▸ **Aim**: Print only the lines of data from the one containing "Locate an element" through the one containing "the notification icon", including both of those lines and changing nothing.

▸ **Supplied records**:
------------------------------------

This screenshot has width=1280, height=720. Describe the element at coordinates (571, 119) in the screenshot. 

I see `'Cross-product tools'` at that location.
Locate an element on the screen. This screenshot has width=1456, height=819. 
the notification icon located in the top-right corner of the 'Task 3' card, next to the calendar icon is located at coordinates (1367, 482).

------------------------------------

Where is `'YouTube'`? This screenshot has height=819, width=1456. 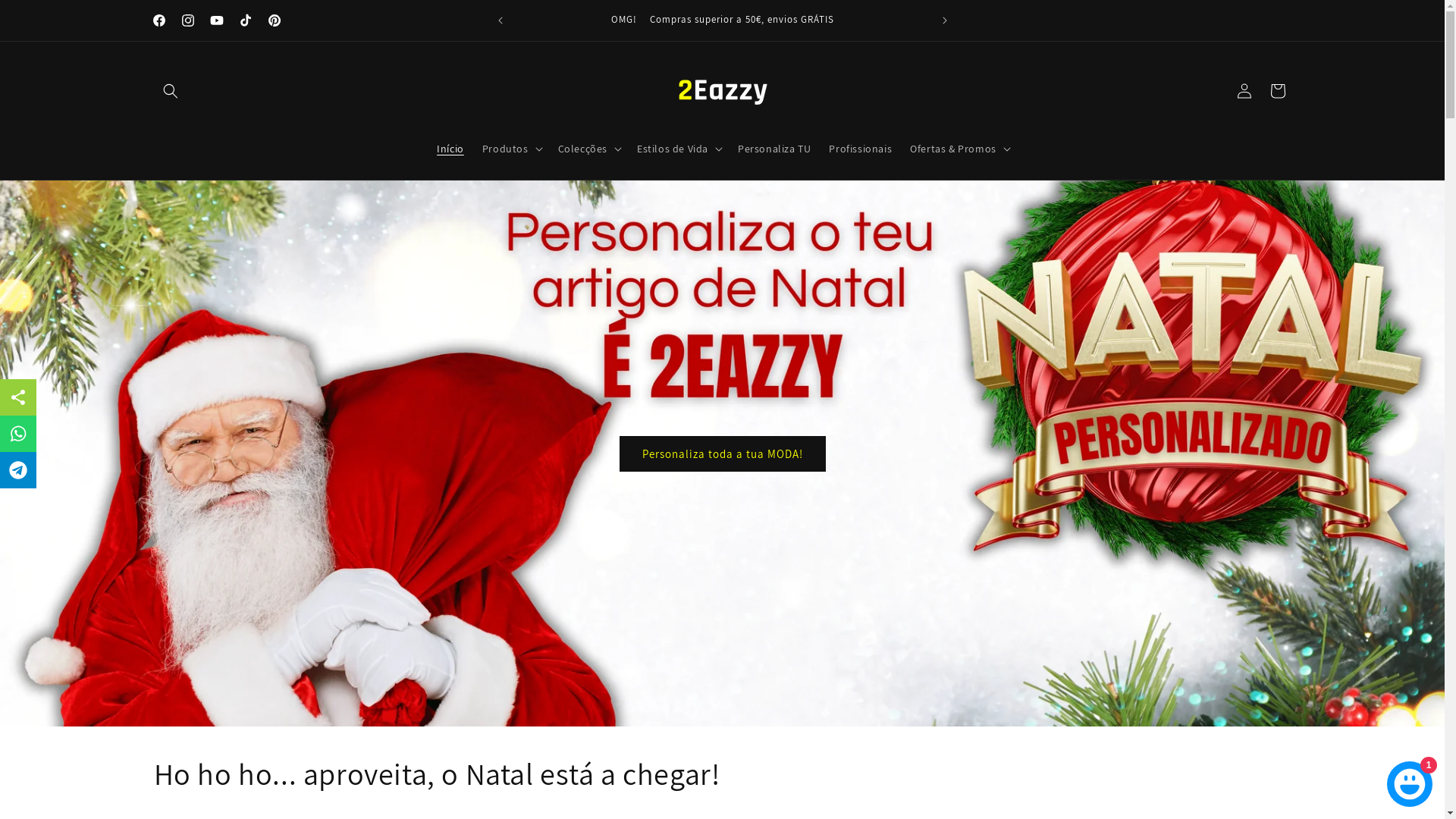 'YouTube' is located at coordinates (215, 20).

------------------------------------

▸ **Written reply**:
Locate an element on the screen. This screenshot has width=1456, height=819. 
the notification icon located in the top-right corner of the 'Task 3' card, next to the calendar icon is located at coordinates (1367, 482).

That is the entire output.